Ognuno percepisce quello che può percepire e se, nella fiducia e nell’amore, noi tutti, ci concediamo di credere che ogni spinta venga con un fine di senso, possiamo, senza prendere nulla sul personale, dialogare con il cuore aperto, pronti a cambiare un po’ quello che pensavamo dovesse essere, senza però perderci e lasciare completamente cadere ciò che comunque desideriamo portare avanti.
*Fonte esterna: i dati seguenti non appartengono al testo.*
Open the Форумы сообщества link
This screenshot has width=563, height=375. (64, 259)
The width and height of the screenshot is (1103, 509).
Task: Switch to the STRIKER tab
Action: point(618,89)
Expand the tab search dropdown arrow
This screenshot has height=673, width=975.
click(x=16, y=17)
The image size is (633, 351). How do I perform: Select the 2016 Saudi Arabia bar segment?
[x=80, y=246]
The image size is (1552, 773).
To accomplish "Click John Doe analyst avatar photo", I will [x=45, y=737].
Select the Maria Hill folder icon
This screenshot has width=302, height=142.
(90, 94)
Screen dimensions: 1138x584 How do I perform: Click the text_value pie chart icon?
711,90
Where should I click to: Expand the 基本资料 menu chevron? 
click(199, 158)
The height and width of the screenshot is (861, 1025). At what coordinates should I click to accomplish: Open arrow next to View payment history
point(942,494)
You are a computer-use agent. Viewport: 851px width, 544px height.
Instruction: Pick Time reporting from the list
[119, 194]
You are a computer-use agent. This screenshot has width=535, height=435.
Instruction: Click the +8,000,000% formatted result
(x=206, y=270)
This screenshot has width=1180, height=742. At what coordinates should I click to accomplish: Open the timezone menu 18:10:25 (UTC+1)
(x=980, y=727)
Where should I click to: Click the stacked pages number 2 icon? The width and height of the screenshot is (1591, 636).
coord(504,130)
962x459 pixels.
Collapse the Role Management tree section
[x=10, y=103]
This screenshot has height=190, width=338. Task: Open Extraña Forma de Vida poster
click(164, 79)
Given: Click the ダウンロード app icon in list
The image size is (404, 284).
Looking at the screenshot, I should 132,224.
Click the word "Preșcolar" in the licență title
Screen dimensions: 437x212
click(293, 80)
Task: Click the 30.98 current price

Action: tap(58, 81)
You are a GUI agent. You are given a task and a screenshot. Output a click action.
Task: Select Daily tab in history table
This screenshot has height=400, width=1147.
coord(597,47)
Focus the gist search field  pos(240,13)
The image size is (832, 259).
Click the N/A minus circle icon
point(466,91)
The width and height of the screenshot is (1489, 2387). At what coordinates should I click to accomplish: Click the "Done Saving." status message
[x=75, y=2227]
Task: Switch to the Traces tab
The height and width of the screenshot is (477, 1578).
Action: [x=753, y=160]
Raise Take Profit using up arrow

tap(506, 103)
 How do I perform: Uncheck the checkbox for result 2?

Servono anche individui che si prendano il tempo per sentire sia se stessi che gli altri. Lo fa chi può perché qualcuno é troppo impegnato a sopravvivere, per poter portare attenzione ai dettagli dell’esistenza, che sia sentita o pensata. Non per questo chi nasce con la possibilità di riflettere sulla vita e sentirne le sfumature sottili dovrebbe sentirsi inadeguato, perché non rischia la vita ogni giorno e rinunciare a quello che è il suo compito.
Ognuno è dov’è per fare un’esperienza e portare un contributo. Attraverso il suo vivere e imparare tutti impariamo perché siamo una cosa sola. Possiamo onorare la saggezza infinita delle piante che vivono in questo pianeta Terra da molto prima di noi esseri umani e di tutti gli animali non umani, in fondo noi siamo gli ultimi arrivati, siamo i bambini di questa comunità eppure ci arroghiamo il compito di governarla alterandone gli equilibri.
Partire da se’ non vuol dire né essere egoisti, né disinteressarsi dei problemi degli altri, né credersi superiori i migliori, vuol dire solo essere consapevoli che non possiamo sistemare fuori qualcosa che non abbiamo prima sistemato dentro, perché altrimenti l’energia con cui ci portiamo resta quella della battaglia, della lotta e della guerra che forse vorremmo far cessare o almeno io lo voglio.
E’ nella pratica che possiamo effettivamente agire. Per quanto apparentemente piccola e insignificante possa sembrare la nostra esistenza, compiamo il nostro scopo rimettendoci al nostro umile posto di singole cellule di un organismo estremamente complesso e ricco di diversità. Solo così possiamo contribuire al nuovo equilibrio che la vita chiede. L’organo umano che siamo qui a costruire insieme deve ancora scoprire con chiarezza la sua funzione, deve ancora specializzarsi e differenziarsi del tutto. Siamo una specie in via di sviluppo, diamoci il tempo di imparare.
Tornando a celebrare ogni attimo della nostra vita come sacro restituiamo al tutto la stessa sacralità e questa è una possibile via tra le tante possibili per nutrire la vita.
Siamo cellule di un unico organismo.
La cellula singola deve essere sana perché il corpo possa esserlo. Non può esistere un corpo sano fatto di cellule malate. E’ biologia.